→ **Texto propuesto**
########################################
Como he dicho antes, nuestro sistema electoral no cae del cielo, la loada Transición no es un “maná” equiparable al que tuvieron los israelitas en su éxodo por el desierto. Es un hecho histórico, que, como tal tuvo lugar en el tiempo. Después del sistema de la Dictadura que, por cierto, sus defensores también llamaron democracia, en este caso “orgánica”, da comienzo otra forma de democracia sin apellido, homologable con los países de nuestro entorno. Su origen más remoto tiene lugar el 15-12-1976 con el referéndum sobre la Ley para la Reforma Política, promovida por Adolfo Suarez. El paso “de la ley a la ley, pasando por la ley”, en palabras del entonces presidente de las Cortes, Torcuato Fdez. Miranda, y el cacareado “harakiri” de los procuradores orgánicos en absoluto salieron gratis. Antes al contrario, resultó muy beneficioso tanto para los que se “inmolaron”, como para sus “inmoladores”. Y no sólo para ellos, sino también para sus respectivas proles. Basta con echar un vistazo a los apellidos de los que ocuparon puestos y cargos en las principales instituciones del Estado, empezando por las mismas Cortes. Algo que resaltó Alfonso Guerra. Muy diferente, en cambio, fue para los que, a base de grandes sacrificios anteriores y de muchas renuncias, lucharon contra aquel nefasto régimen, a cuyos escasos supervivientes y a sus familiares, a duras penas, aún hoy, y después de una Ley para la Memoria Histórica, se les va “migajeando” en el reconocimiento de sus derechos y méritos. Pero no voy a seguir por ese camino argumental, que muchos, precisamente, de los privilegiados, consideran “abrir heridas”. Procuraré mantenerme neutral, exponiendo como argumentos las contradicciones, intencionadas unas y objetivas otras, que fueron salpicando la ruta de ese mitificado Tránsito.
########################################
→ **Material recopilado**
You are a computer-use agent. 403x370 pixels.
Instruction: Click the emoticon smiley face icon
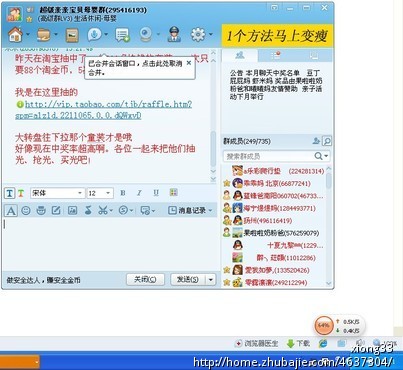pos(26,210)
########################################
→ **Qué se pide**
A. Responde, a partir del texto sobre la Transición, estas preguntas:
(i) ¿En qué fecha se celebró el referéndum sobre la Ley para la Reforma Política?
(ii) ¿Quién era entonces presidente de las Cortes?
(iii) ¿Qué nombre dieron los defensores de la Dictadura a su sistema?
B. Enumera todas las personas que el texto sobre la Transición menciona por su nombre.
C. Traduce al inglés, por favor, esta oración del texto sobre la Transición: "Es un hecho histórico, que, como tal tuvo lugar en el tiempo."
El listado no tiene relación alguna con el texto sobre la Transición.

→ **Soluciones**
A.
(i) El 15-12-1976.
(ii) Torcuato Fdez. Miranda.
(iii) Democracia "orgánica".

B. Adolfo Suarez, Torcuato Fdez. Miranda, Alfonso Guerra

C. It is a historical fact which, as such, took place in time.